▶ TAREFAS PROPOSTAS
1. Segundo o texto da página, por que Isabel supõe que Ana Paula tenha sentido a necessidade de se alinhar a uma branquitude? Responda em até três frases.
2. No texto da página, substitua "influenciadora digital" por "comentarista política" em todo o trecho que vai de "Isabel critica Ana" até "os números significavam." e apresente o trecho assim modificado.
3. De acordo com o texto da página, em que país mora Ana Paula?

**** TEXTO DA PÁGINA

Isabel critica Ana PaulaA ex-jogadora de vôlei Isabel Salgado soltou uma carta pública destinada à também ex-jogadora de vôlei Ana Paula Henkel, influenciadora digital da direita brasileira, criticando posicionamentos da ex-colega. Nesta semana, Ana Paula, que mora nos Estados Unidos, escreveu: “12% negros, 62% dos roubos, 56% dos assassinatos. Faça as contas”. Ela não explicou, no post, o que os números significavam.
“Talvez pelo fato de você ter se casado com um americano branco, você tenha sentido a necessidade de se alinhar a uma branquitude, que tem como uma de suas características principais a incapacidade de perceber o seu lugar de privilégio, uma branquitude que naturaliza o lugar de poder branco e torna a supremacia branca uma norma. Afinal, sabemos que ser imigrante por essas bandas daí não é muito fácil, ainda mais com um biotipo latino”, escreve Isabel, na carta.
Na última quarta-feira (3), Ana Paula postou vídeo em que uma mulher negra norte-americana acusa o movimento que tomou conta das ruas do país de ser hipócrita por não protestar quando negros matam negros. Ontem (5), publicou citação afirmando que o racismo é “mantido vivo por políticos, agitadores de raças e pessoas que têm uma sensação de superioridade chamando os outros de ‘racista’.
Isabel rebate afirmando que Ana Paula faz mal à luta contra o racismo. “Leia os historiadores, sociólogos, antropólogos, cientistas de várias áreas que discutem as formas e as consequências do racismo ou, pelo menos, demonstre um pouco de consciência diante do negacionismo e das barbaridades que estão acontecendo no Brasil. São tantas que se torna difícil destacar apenas uma. Se não consegue ter empatia diante da dor alheia, melhor ficar em silêncio. Usando as redes como tem usado, você presta um desserviço no processo de combate ao racismo”, escreve.
A carta na íntegra pode ser lida abaixo. A reportagem procurou Ana Paula e lhe ofereceu espaço para rebater o texto. No Twitter, ela publicou uma série de sete vídeos, que podem ser vistos ao fim desta reportagem.

********
**** INFORMAÇÕES EXIBIDAS

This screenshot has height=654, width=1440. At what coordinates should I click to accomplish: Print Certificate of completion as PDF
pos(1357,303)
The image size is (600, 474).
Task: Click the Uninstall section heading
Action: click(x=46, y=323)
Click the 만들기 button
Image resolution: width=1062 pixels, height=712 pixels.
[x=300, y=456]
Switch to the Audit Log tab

********
**** INFORMAÇÕES EXIBIDAS

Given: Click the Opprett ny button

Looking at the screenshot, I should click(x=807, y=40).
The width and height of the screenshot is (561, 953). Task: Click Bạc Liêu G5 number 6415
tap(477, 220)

********

▶ RESPOSTAS EM ORDEM
1. Isabel supõe que isso talvez se deva ao fato de Ana Paula ter se casado com um americano branco. Ela acrescenta que ser imigrante no país onde Ana Paula vive não é fácil, ainda mais com um biotipo latino.

2.
Isabel critica Ana PaulaA ex-jogadora de vôlei Isabel Salgado soltou uma carta pública destinada à também ex-jogadora de vôlei Ana Paula Henkel, comentarista política da direita brasileira, criticando posicionamentos da ex-colega. Nesta semana, Ana Paula, que mora nos Estados Unidos, escreveu: “12% negros, 62% dos roubos, 56% dos assassinatos. Faça as contas”. Ela não explicou, no post, o que os números significavam.

3. Nos Estados Unidos.